CLOSE AIR SUPPORT WITH AND WITHOUT THE A-10 — WILL US TROOPS GET THE HELP THEY NEED?
A Seminar on Supporting US Ground Forces in Combat, Fighting Effectively in Future Wars, and Acquiring Effective Hardware at Affordable Prices
Sponsored by the Straus Military Reform Project and the Project On Government Oversight
Time: Friday, November 22, 9:30 AM – 3:30 PM
Location: Carnegie Endowment for International Peace Root Room
1779 Massachusetts Ave., NW,Washington DC
Please RSVP to email@example.com or firstname.lastname@example.org; seating may be limited.
The Air Force has decided to retire the A-10 from its inventory. To people who follow defense closely, this cynical move is hardly surprising.
Addresses on this email are cordially invited to attend a seminar discussing some of the issues raised by this decision.
The RSVP details are attached in a pdf file attached to the end this message … but first a little background, admittedly from the perspective of a long-time supporter of the A-10, dating back to my involvement as an Air Force officer in vulnerability studies and (peripherally) in some gunfire testing of late 1960s and later as a civilian in the Office of the Secretary of Defense.

Information shown:
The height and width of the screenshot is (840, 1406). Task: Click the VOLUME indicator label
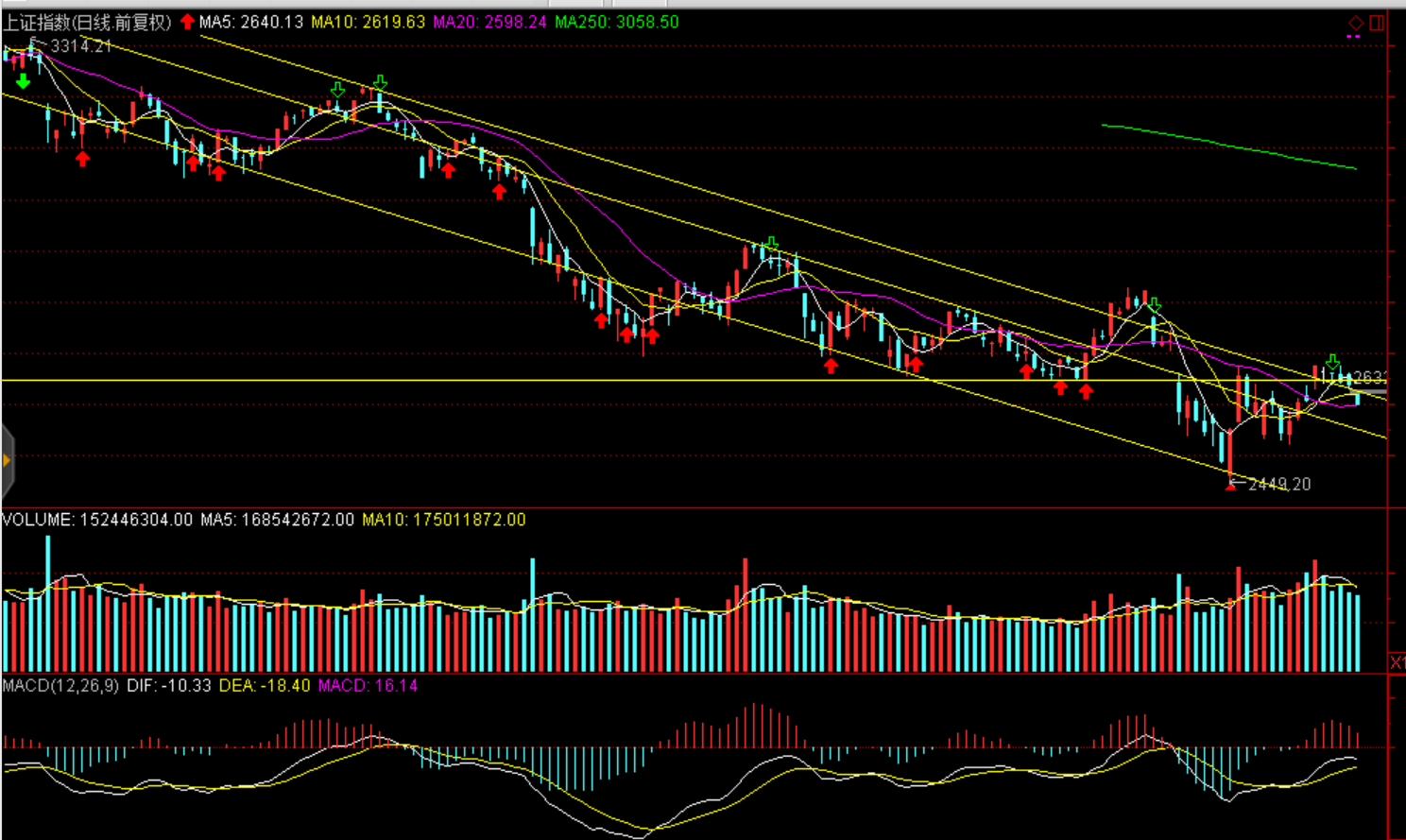pos(96,520)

What the exercise asks: Please pick up the A-10 seminar announcement after its last sentence and keep going. The material above isn't needed.

Task output:
The A-10 is arguably the most effective airplane ever designed to provide close support to ground troops in combat, especially when they are in trouble. Its pilots are trained specifically in this mission, and the A-10’s staying power over a battlefield (i.e., long loitering capability), low speed maneuverability, and low vulnerability make it the most responsive and capable CAS weapon in our air inventory. It is no secret that ground troops in the dusty of battlefields of Afghanistan love the A-10.
But the AF hates the A-10 with passions rooted deeply in its culture of strategic bombardment.
The history of this hatred goes back to the doctrinal debates in the Army Air Corps Tactical School in the 1930s, the so-called precision bombardment of Germany and Japan, and the evangelism surrounding the AF’s fight for institutional independence that ended with its successful secession for the Army in 1947. If you doubt the AF’s evangelism surrounding the claim of the independent war winning capabilities of strategic bombing, watch and listen carefully to the dialogues in the movies “12 O’Clock High” or “Command Decision.” (available on Netflix)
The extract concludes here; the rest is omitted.